The term 'grammar' can refer to two different things: descriptive grammar and prescriptive grammar. Generally, grammar is the set of rules that governs the structure and composition of the elements, such as words, phrases and sentences, in a natural language.
Descriptive grammar, in particular describes the rules that govern any form of a natural language, including its non-prestige dialects.
Prescriptive grammar presents a set of codified rules that govern the standard or prestige form of a natural language. It can also encompass orthographical rules regarding spelling and punctuation and is the basis of modern standard written language.
Proper grammar is essentially adhering to prescriptive grammar, particularly in written language, but also in spoken language.

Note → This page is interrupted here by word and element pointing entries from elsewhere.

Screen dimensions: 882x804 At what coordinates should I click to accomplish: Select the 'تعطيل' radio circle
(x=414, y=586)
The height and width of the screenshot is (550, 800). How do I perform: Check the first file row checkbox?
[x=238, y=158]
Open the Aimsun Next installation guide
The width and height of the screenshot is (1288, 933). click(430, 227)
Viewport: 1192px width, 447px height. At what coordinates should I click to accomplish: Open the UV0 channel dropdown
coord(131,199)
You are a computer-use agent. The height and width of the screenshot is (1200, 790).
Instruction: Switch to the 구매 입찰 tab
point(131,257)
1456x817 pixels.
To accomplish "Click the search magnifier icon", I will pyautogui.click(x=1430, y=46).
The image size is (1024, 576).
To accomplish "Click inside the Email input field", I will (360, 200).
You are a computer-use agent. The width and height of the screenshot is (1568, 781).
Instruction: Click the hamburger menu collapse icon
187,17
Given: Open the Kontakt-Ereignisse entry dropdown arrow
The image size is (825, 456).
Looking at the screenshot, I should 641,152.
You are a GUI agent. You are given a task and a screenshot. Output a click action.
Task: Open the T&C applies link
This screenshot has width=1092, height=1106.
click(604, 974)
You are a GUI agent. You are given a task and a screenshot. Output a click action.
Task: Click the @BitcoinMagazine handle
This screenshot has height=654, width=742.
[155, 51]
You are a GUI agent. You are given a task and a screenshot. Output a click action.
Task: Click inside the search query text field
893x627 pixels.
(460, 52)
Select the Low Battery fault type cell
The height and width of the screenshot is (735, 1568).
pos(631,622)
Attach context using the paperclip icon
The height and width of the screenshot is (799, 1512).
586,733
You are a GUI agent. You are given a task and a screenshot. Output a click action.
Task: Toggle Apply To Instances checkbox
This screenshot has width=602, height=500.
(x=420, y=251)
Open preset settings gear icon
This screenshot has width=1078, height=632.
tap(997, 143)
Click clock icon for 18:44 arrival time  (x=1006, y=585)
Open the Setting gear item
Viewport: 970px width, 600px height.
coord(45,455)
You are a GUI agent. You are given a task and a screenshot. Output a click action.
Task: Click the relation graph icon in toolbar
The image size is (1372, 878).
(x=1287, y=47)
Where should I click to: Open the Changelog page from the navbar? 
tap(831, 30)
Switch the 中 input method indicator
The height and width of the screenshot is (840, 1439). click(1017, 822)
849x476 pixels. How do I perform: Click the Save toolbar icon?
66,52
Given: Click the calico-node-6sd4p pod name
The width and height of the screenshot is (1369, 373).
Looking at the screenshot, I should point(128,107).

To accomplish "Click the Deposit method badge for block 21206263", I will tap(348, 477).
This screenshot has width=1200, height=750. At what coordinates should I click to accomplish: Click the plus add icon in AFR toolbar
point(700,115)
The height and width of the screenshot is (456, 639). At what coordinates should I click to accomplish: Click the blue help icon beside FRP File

Standard English itself has several variants including Standard American English, Standard British English and Standard Australian English, though their prescriptive grammars are mostly similar, outside of pronunciation.
The subject of a sentence and the corresponding verb should agree in number. A singular subject should take a singular verb and a plural subject should take a plural verb. Subjects composed of two or more nouns adjoined with an 'and' take a plural verb. Two or more singular nouns connected by an 'or' or a 'nor' take a singular verb.
In subject composed of two nouns where one is a pronoun, the pronoun takes the nominal form. Use 'a' before words that start with any consonant, except silent 'h'. Use 'an' before words that start with a vowel, except for a glide 'u' or 'o'. For a word that starts with a silent 'h', use 'an'. Hard 'h' is preceded by 'a'. For words that start with 'u' or 'o' pronounced like 'y(u)' and 'w(o)', use 'a'. Style guides are excellent sources for learning Standard English grammar.